Yuri Tschinkel (Юрий Чинкель, born 31 May 1964 in Moscow) is a Russian-German-American mathematician, specializing in algebraic geometry, automorphic forms and number theory.

==Education and career==
Tschinkel attended from 1979, the Erweiterte Oberschule Heinrich-Hertz-Gymnasium in East Berlin and passed there in 1983 the Abitur. He graduated with honors from Lomonosov Moscow State University in 1990 and received his doctorate in 1992 from the Massachusetts Institute of Technology with thesis Rational points on algebraic surfaces under the supervision of Yuri Manin and Michael Artin. From 1992 to 1995 Tschinkel was a junior fellow at Harvard University. In 1995 he became an assistant professor at the University of Illinois at Chicago (UIC) and from 1999 to 2003 he was an associate professor there. From 2003 to 2008 he was a professor at the University of Göttingen. He has been a professor at the Courant Institute of Mathematical Sciences of New York University since 2005 and, since 2012, director of the Simons Foundation's Department of Mathematics and Physics.

WHAT THIS TASK INVOLVES: Rewrite the stretch of the Yuri Tschinkel biography from "Yuri Tschinkel (Юрий" through "and number theory.", substituting "researcher" for "mathematician".

DATA RECORDS:

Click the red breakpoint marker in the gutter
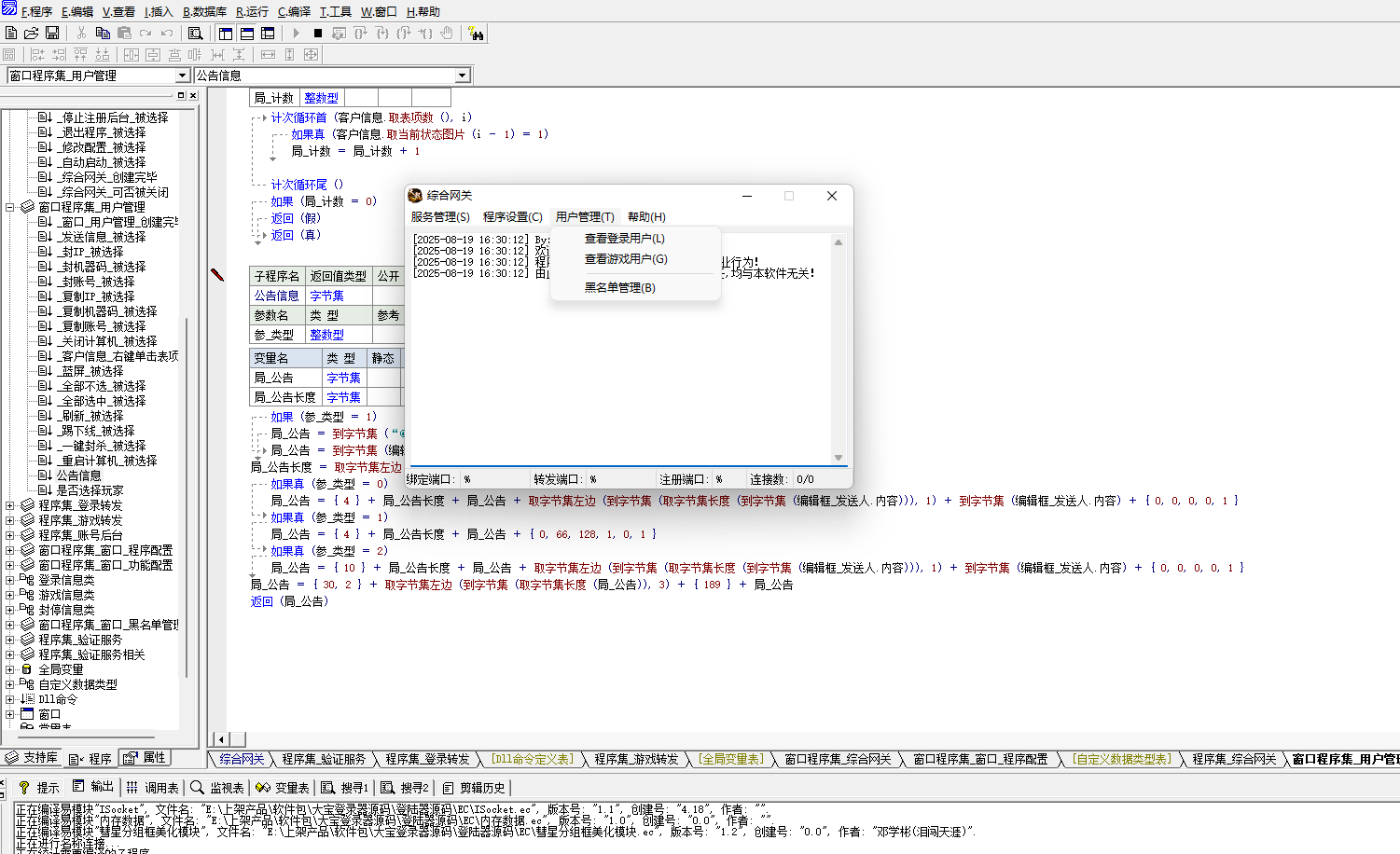Screen dimensions: 1400x854 click(x=217, y=274)
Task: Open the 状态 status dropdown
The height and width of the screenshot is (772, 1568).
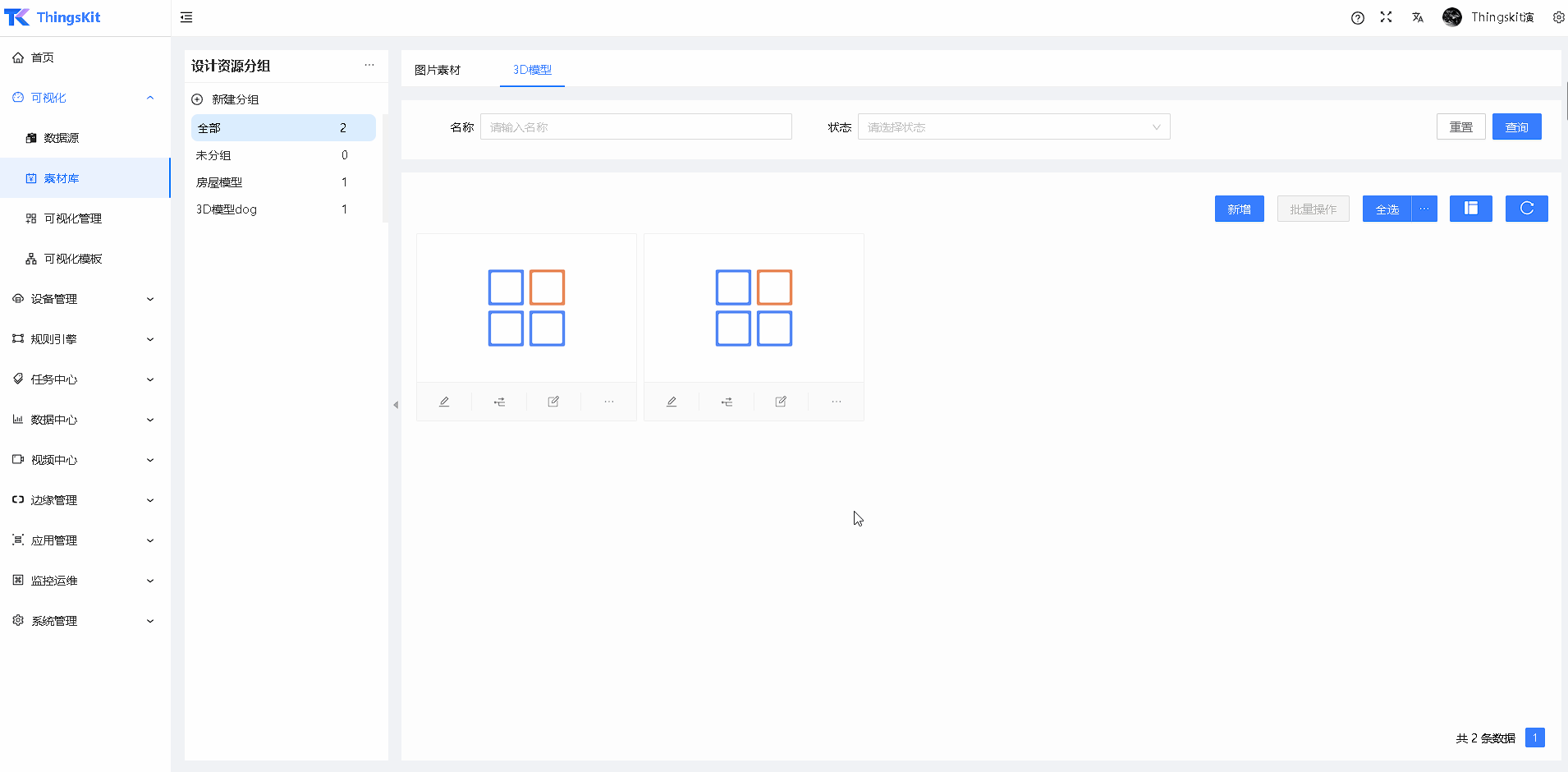Action: coord(1013,127)
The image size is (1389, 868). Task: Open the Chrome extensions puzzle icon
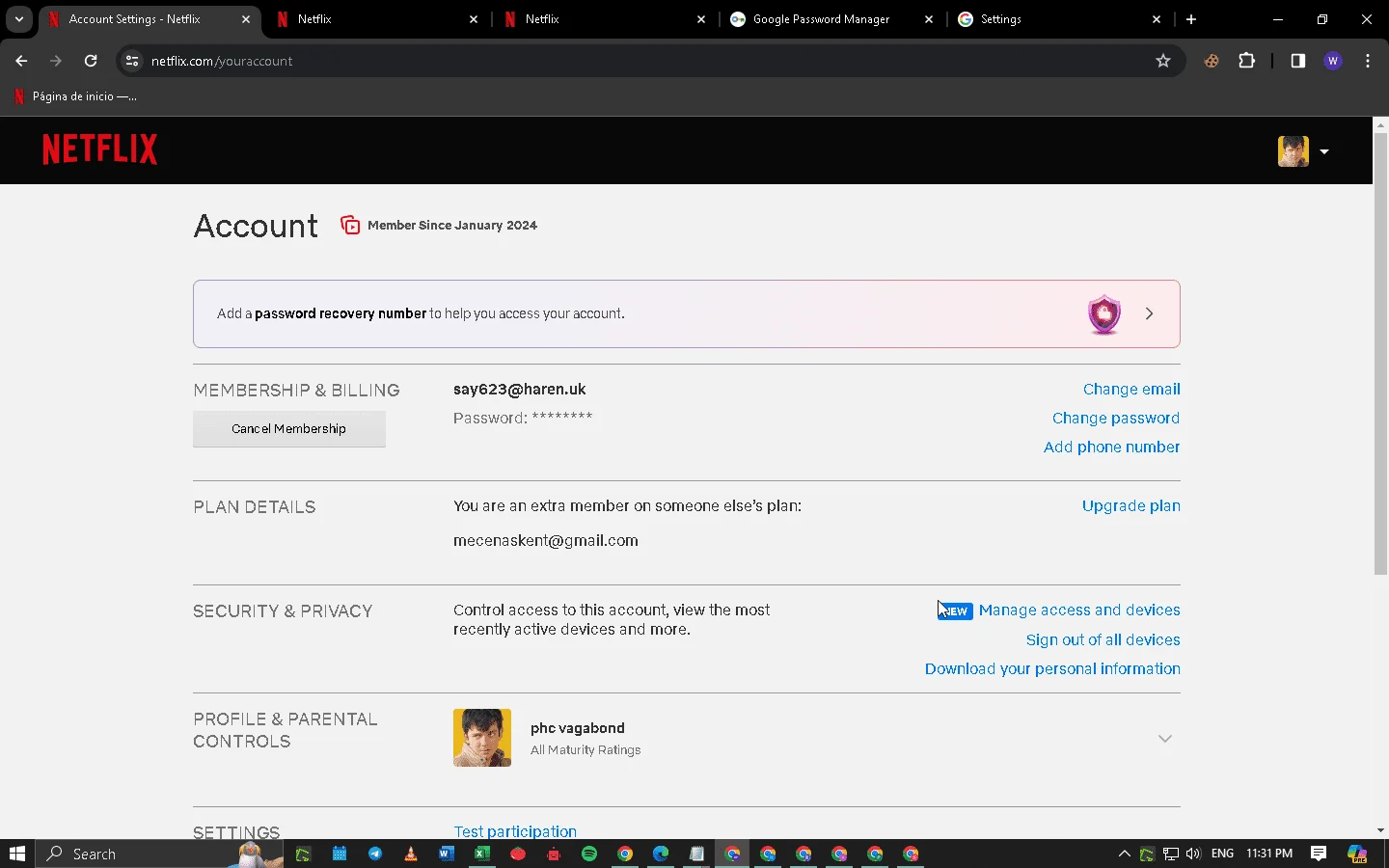[1247, 61]
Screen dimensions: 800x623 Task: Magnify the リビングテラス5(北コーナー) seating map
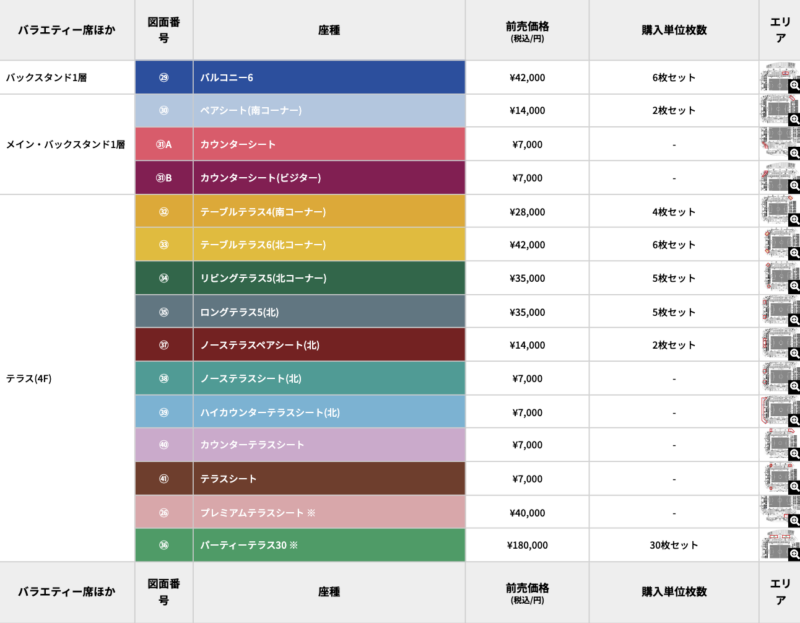coord(792,287)
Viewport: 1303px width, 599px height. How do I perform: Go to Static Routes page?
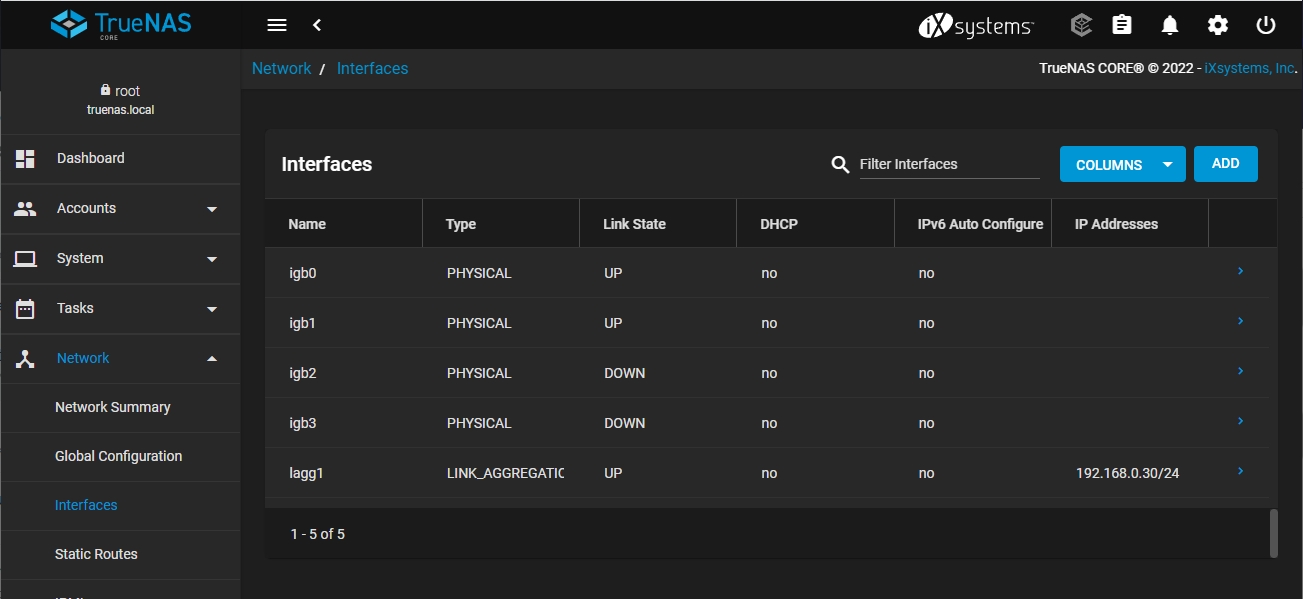pos(96,554)
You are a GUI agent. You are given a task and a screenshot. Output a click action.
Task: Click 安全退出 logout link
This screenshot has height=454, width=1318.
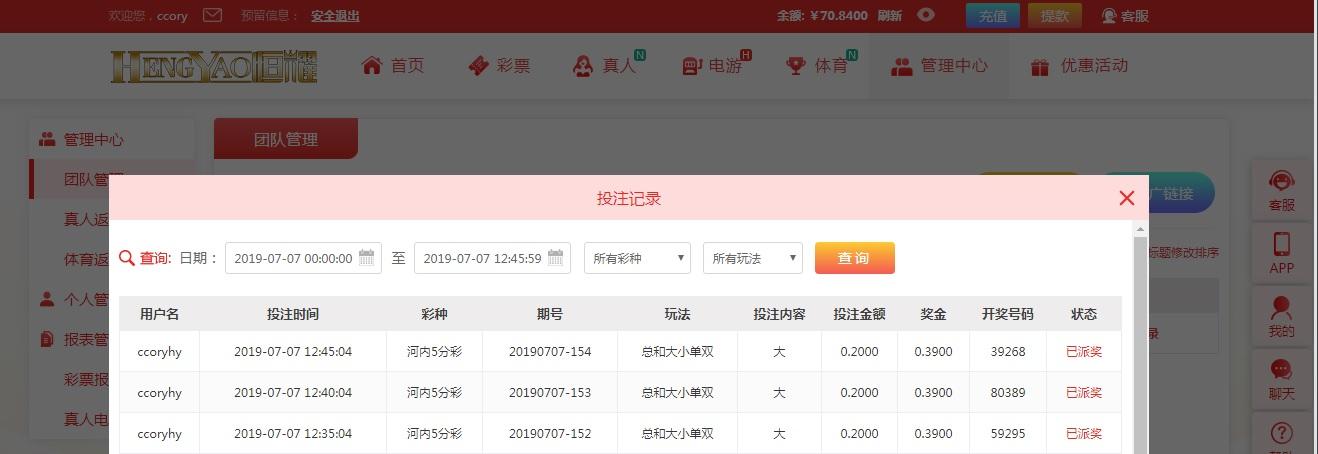coord(335,16)

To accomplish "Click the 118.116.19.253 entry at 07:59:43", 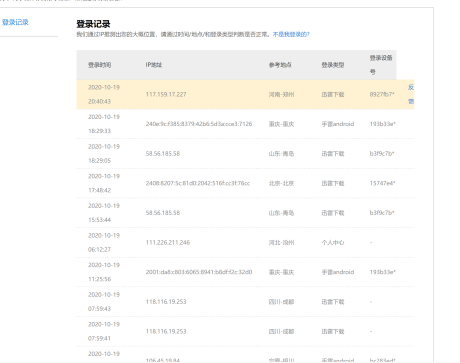I will [166, 302].
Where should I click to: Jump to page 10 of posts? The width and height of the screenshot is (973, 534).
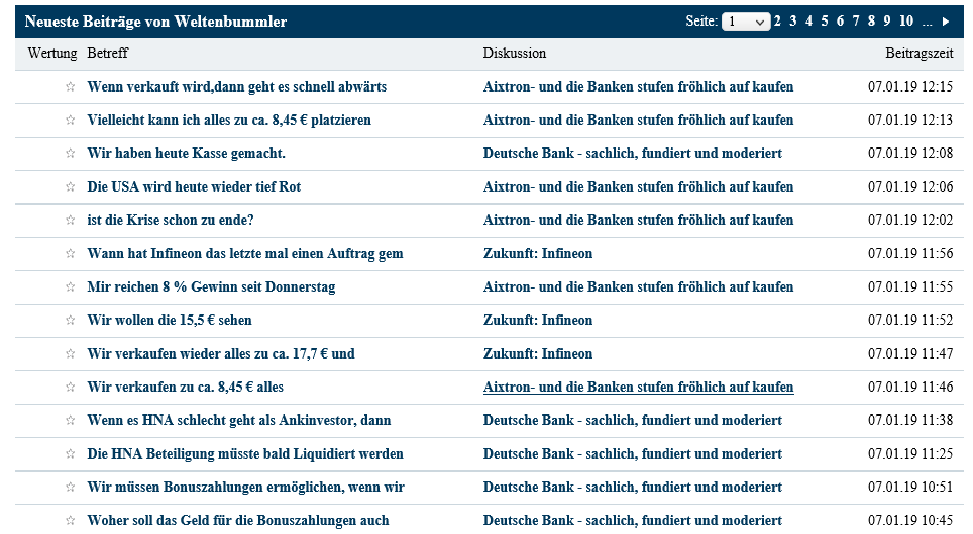coord(906,21)
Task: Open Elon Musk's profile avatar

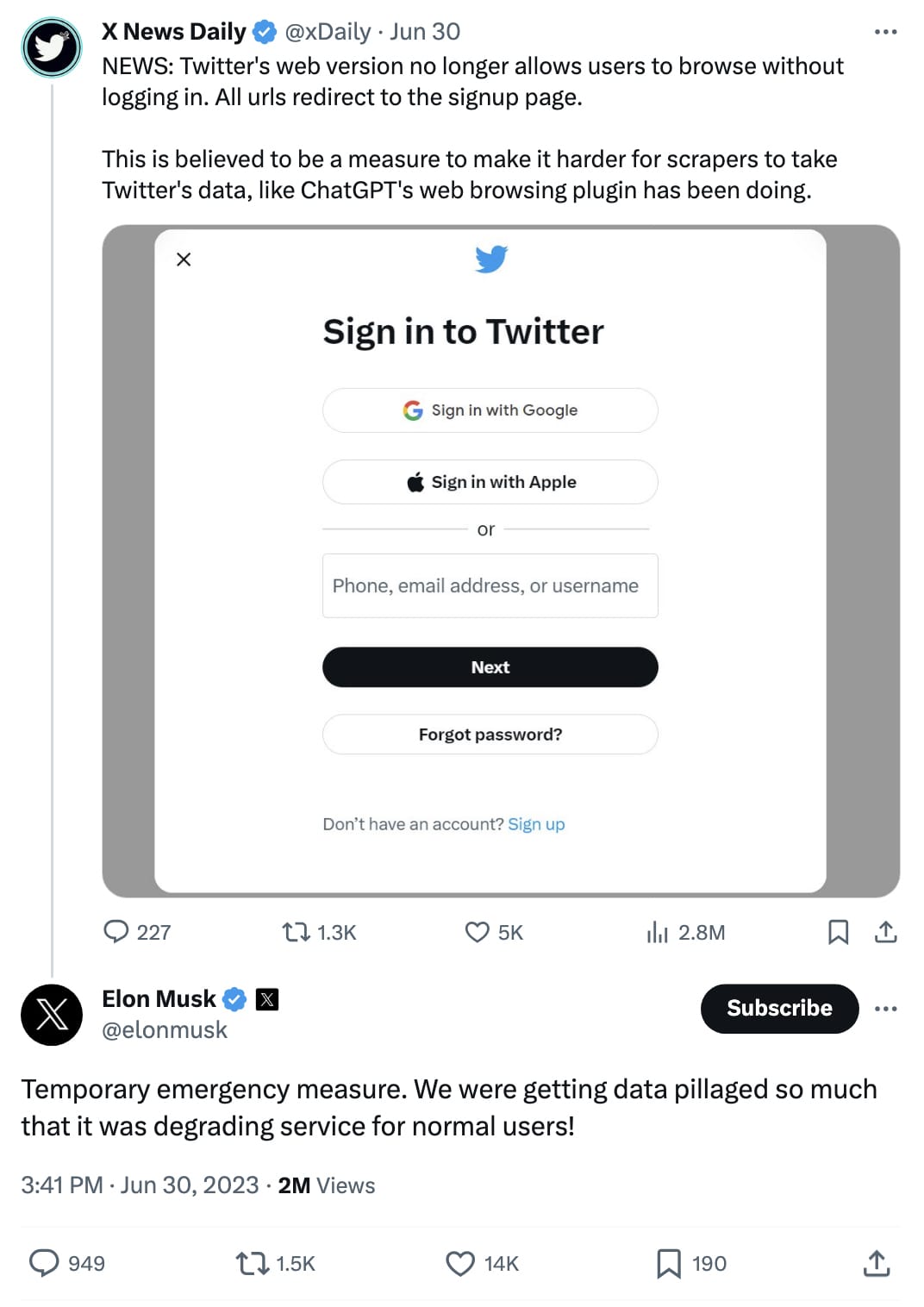Action: coord(52,1015)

WRITTEN ANSWER:
Yuri Tschinkel (Юрий Чинкель, born 31 May 1964 in Moscow) is a Russian-German-American researcher, specializing in algebraic geometry, automorphic forms and number theory.